Gli piscologi definiscono la malinconia una vera e propria malattia. Già i greci la definivano: bile nera, traduzione letterale della parola malinconia. Concordo con i greci e con la visualizzazione del sentimento della malinconia come una rabbia nera, stagnante, che ci ammala silenziosamente.
Per anni ho associato la malinconia ad una profondità di sentimenti, all’intelligenza indagatoria di chi ha il coraggio di attraversare se stesso senza paura. Ora ho un’altra idea della malinconia
La malinconia ti inibisce, ti scoraggia e ti lascia fermo a guardare la vita che passa.
La malinconia è un’altra faccia della rabbia, dove la nostra personalità si rammarica che le cose siano finite e non può trattenerle a sé, come un bimbo col proprio gioco.
C’è una grande dose di infantilismo in chi è estremamente malinconico, ed anche un grande bisogno di attenzione.

Le filosofie orientali ci insegnano che tutto è temporale ed illusorio. Nel buddismo, Anitya, l’impermanenza, ci ricorda che tutto è momentaneo e privo di possibili attaccamenti.
Il malinconico vorrebbe tenere tutto a sé, pauroso e suscettibile, guarda la vita da dietro un velo.
La persona malinconicamente triste, ha una grande forza con cui cerca di piegare la vita degli altri verso le proprie sicurezze e e credenze.

La malinconia è subdola, ti mantiene in un clima di tenero avvelenamento delle tue forze vitali, fino a svanire, solitario, nella tua tristezza.

Poi arriva il giorno in cui affronti cose per te inaffrontabili, arrivano momenti in cui guardi la morte in faccia e non la ripudi, anzi, la indaghi con rispetto e curiosa dolcezza.

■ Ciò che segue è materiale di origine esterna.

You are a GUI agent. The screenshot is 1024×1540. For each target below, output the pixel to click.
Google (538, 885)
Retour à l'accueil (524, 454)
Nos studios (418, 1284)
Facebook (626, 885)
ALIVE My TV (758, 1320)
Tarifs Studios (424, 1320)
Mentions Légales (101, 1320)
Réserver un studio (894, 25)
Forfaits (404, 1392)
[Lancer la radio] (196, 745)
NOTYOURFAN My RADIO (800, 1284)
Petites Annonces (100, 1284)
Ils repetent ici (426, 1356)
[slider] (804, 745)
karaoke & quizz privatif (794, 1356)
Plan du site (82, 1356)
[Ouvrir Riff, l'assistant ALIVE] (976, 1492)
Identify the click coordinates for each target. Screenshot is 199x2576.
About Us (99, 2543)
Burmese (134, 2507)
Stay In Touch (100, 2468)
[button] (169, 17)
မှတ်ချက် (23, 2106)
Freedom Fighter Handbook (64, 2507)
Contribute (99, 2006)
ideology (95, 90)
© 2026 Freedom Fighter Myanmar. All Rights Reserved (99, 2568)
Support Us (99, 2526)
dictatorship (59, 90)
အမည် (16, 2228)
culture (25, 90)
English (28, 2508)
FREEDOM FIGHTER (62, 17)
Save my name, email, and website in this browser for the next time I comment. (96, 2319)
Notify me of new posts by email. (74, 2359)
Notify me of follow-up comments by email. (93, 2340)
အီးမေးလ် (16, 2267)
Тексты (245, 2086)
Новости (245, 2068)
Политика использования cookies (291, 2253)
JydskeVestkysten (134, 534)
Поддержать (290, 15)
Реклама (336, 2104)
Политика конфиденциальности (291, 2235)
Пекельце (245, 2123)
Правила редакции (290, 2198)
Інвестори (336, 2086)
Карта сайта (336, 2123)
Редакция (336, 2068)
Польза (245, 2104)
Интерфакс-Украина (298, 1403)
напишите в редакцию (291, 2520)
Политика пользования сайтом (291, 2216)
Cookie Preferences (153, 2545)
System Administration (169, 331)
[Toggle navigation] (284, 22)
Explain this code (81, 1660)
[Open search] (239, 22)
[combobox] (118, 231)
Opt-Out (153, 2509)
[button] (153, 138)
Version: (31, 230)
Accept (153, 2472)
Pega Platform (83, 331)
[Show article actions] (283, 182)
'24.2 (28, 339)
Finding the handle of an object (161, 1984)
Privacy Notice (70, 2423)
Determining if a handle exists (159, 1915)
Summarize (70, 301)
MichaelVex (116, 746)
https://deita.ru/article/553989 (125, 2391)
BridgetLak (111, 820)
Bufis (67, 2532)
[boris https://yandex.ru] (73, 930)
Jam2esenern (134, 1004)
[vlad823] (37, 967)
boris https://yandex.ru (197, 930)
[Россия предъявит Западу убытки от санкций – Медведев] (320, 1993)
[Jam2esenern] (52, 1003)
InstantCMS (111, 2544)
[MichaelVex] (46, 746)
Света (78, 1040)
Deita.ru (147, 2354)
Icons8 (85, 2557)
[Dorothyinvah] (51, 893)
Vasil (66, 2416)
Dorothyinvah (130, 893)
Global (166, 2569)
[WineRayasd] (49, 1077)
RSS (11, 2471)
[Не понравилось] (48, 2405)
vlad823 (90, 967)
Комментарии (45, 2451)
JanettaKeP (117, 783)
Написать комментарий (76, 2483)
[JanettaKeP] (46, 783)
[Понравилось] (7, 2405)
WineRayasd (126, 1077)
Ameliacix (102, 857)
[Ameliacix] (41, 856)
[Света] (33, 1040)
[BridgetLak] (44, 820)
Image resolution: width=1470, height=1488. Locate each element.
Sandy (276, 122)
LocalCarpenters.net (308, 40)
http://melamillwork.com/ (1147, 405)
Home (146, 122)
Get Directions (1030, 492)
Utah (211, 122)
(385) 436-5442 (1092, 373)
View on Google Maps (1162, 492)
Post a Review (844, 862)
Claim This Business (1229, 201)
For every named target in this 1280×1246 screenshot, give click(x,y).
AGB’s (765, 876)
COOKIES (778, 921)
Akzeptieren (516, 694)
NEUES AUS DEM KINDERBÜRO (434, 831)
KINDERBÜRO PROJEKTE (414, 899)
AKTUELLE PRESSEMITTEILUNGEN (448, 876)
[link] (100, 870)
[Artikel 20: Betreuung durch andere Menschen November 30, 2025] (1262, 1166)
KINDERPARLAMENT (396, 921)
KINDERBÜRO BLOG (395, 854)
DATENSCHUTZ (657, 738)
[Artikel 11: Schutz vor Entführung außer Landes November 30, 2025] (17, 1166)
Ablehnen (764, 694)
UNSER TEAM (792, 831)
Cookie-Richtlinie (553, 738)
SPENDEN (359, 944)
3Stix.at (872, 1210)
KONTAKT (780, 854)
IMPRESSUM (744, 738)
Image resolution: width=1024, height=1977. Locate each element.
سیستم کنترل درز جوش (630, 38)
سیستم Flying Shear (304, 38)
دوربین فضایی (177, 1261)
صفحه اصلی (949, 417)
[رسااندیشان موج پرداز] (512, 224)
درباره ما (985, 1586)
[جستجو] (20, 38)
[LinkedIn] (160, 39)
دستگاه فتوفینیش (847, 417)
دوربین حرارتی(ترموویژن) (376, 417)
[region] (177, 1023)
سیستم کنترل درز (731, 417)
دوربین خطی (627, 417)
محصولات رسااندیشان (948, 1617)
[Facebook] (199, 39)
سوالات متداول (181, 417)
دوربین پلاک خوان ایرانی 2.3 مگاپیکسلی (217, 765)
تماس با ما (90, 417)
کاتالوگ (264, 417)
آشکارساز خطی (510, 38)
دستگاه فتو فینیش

Non hai tra le mani più niente del tuo passato..e le mani si contraggono, quasi a gestire un dolore, ma, stranamente, ti senti forte. Una forza nuova ti dice di andare avanti, e di onorare tutto ciò che hai avuto e di avere il coraggio di lasciare la vita libera di abbracciarti.
Finalmente anche la malinconica che sono (ovviamente parlo di me) canta la vita, si affida al nuovo, con un nuovo sentire: la premura di esserci.